The United States will, for the first time, require oil and gas producers to detect and fix leaks of methane, a potent greenhouse gas that wafts into the atmosphere from pipelines, drill sites and storage facilities and dangerously speeds the rate of global warming.

Michael S. Regan, the administrator of the Environmental Protection Agency, announced the regulation in Dubai, where diplomats from nearly 200 nations have gathered for a two-week United Nations climate summit. Methane is not as widely discussed as the carbon dioxide that results from burning fossil fuels, but it has become a rare area of progress this week at the global talks.

Vice President Kamala Harris, the top-ranking American official to visit the summit, was expected on Saturday to highlight the new rule in a speech to delegates. She was also set to announce several other new climate policy initiatives from the administration. They included a pledge of $3 billion for a fund that helps developing nations adopt low-emission energy and adapt to climate change, along with a new initiative with Brazil, Kenya and India to strengthen clean-energy supply chains globally.

The announcements seek to highlight Mr. Biden’s efforts to curb emissions, which have been far more aggressive than past presidents, at a time when delegates in Dubai are calling on the United States to move faster to reduce fossil fuel use and spend more to help the rest of the world cope with rising temperatures.

Mr. Biden has struggled to win congressional support for international climate finance pledges, and White House officials would not immediately say on Saturday when he would request money from the new pledge.

Ms. Harris appeared to be nodding to tensions over wealthy nations’ climate ambitions in remarks prepared for delivery on Saturday.

“We. Must. Do. More,” Ms. Harris planned to say, according to excerpts from her remarks made available by the White House. “The climate action our world has taken so far is historic. And it is not sufficient. As nations, to keep our critical 1.5 degree-Celsius goal within reach, we must have the ambition that is necessary to meet this moment.”

The new regulation would prevent 58 million tons of methane emissions by 2038, officials said. That’s about the equivalent of all the carbon dioxide emitted by American coal-fired power plants in a single year. Mr. Regan called it one of the most important policies the United States will have enacted to slow the rate of climate change over the next decade and a half.

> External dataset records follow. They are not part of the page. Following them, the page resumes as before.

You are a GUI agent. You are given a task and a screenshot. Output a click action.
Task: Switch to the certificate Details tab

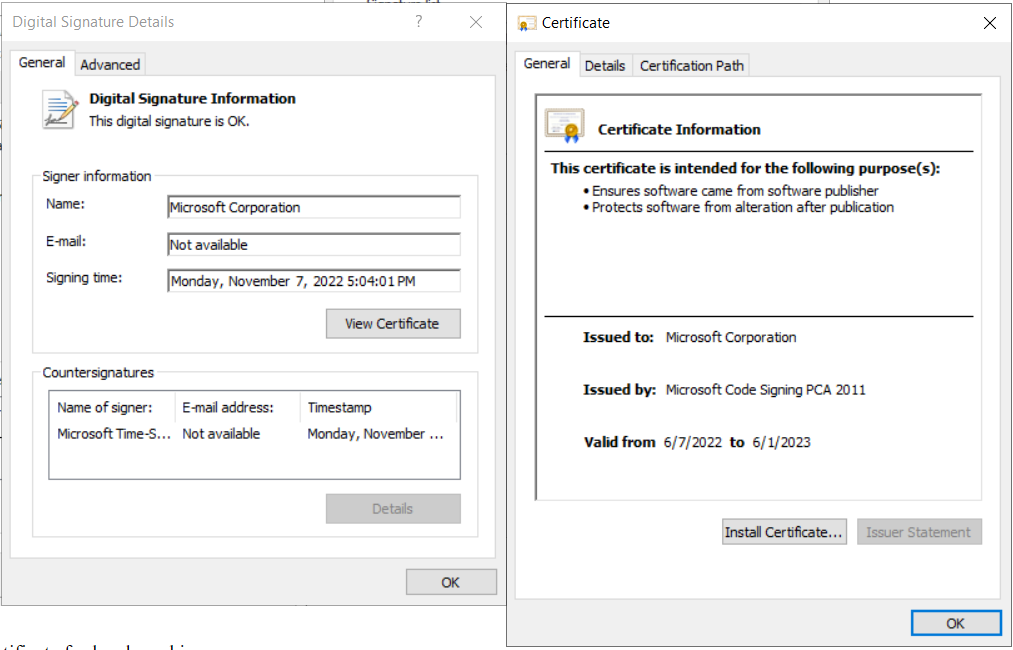[x=604, y=65]
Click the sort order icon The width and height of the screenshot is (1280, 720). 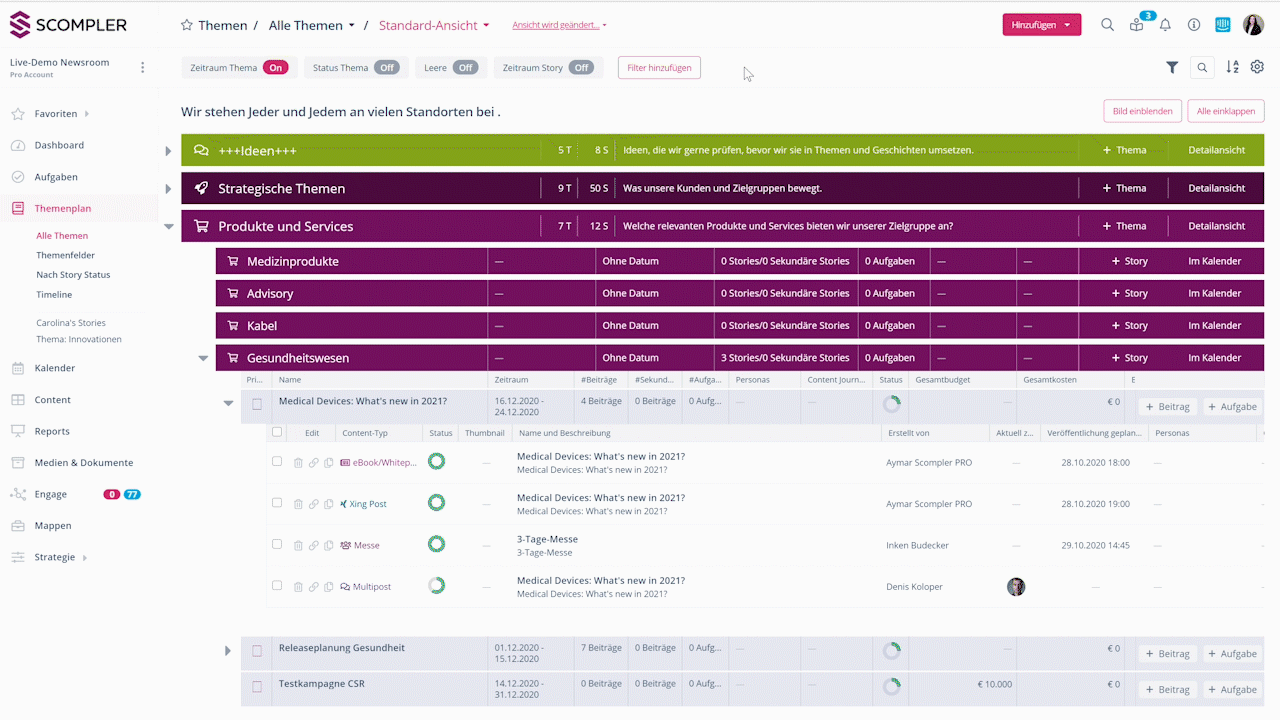[1232, 67]
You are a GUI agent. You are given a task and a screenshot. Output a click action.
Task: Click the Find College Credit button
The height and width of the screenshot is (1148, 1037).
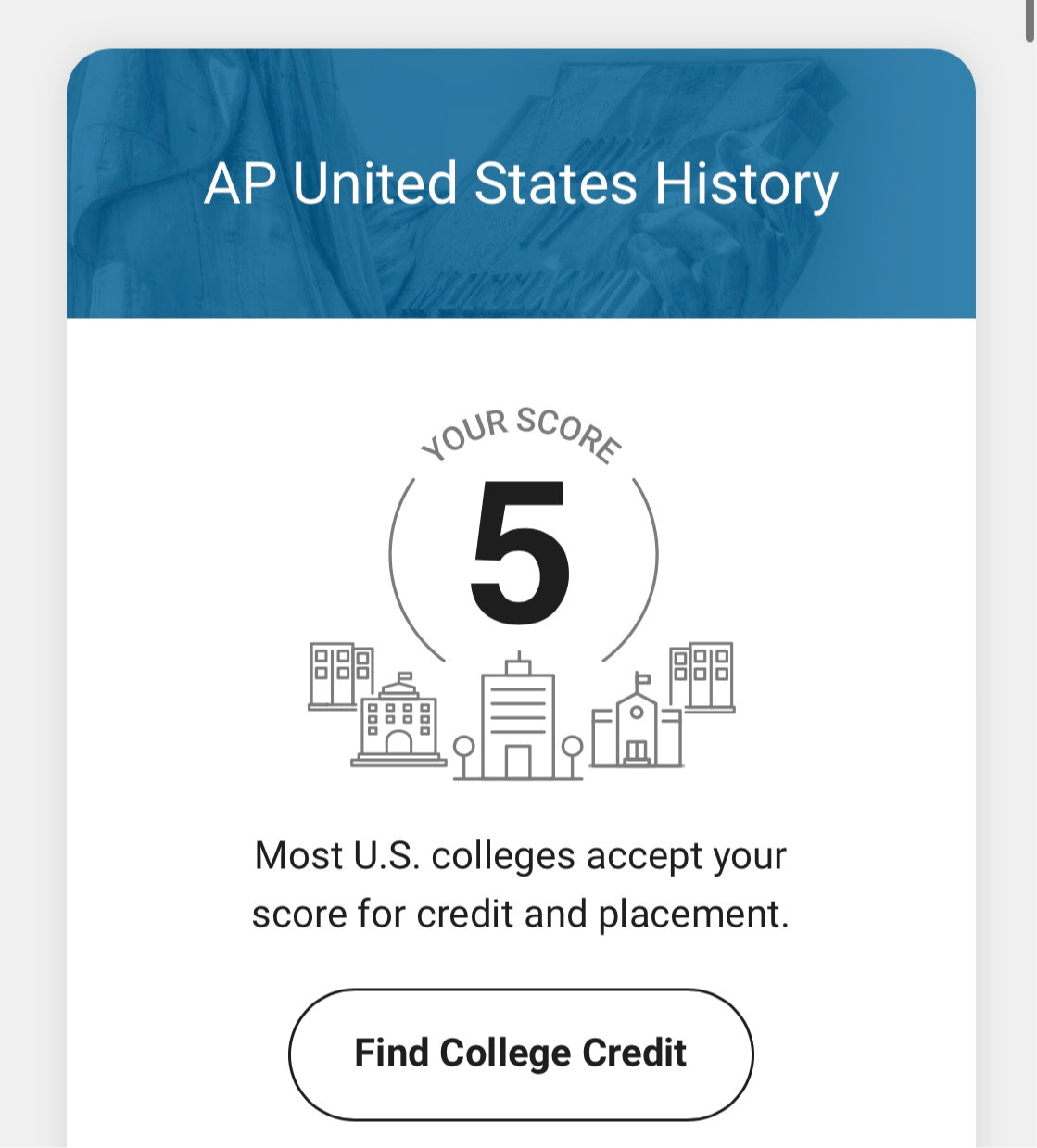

“On Day One, President Biden restored America’s critical role as the global leader in confronting climate change, and today we’ve backed up that commitment with strong action, significantly slashing methane emissions and other air pollutants that endanger communities,” Mr. Regan said in a statement. The rule is set to take effect in early 2024.

Methane is the second most abundant greenhouse gas after carbon dioxide. It only lingers in the atmosphere about a decade after it is released, but it is about 80 times more powerful in the short term at trapping heat than carbon dioxide, which remains in the air for centuries.

Scientists say it is responsible for more than a quarter of the 1.4 degrees Celsius of warming that the planet has experienced since the preindustrial era. Cutting methane, they say, is essential to meeting the global goal of limiting warming to 1.5 degrees Celsius, and acting now can help buy the planet time as nations grapple with the more contentious problem of slashing carbon dioxide emissions.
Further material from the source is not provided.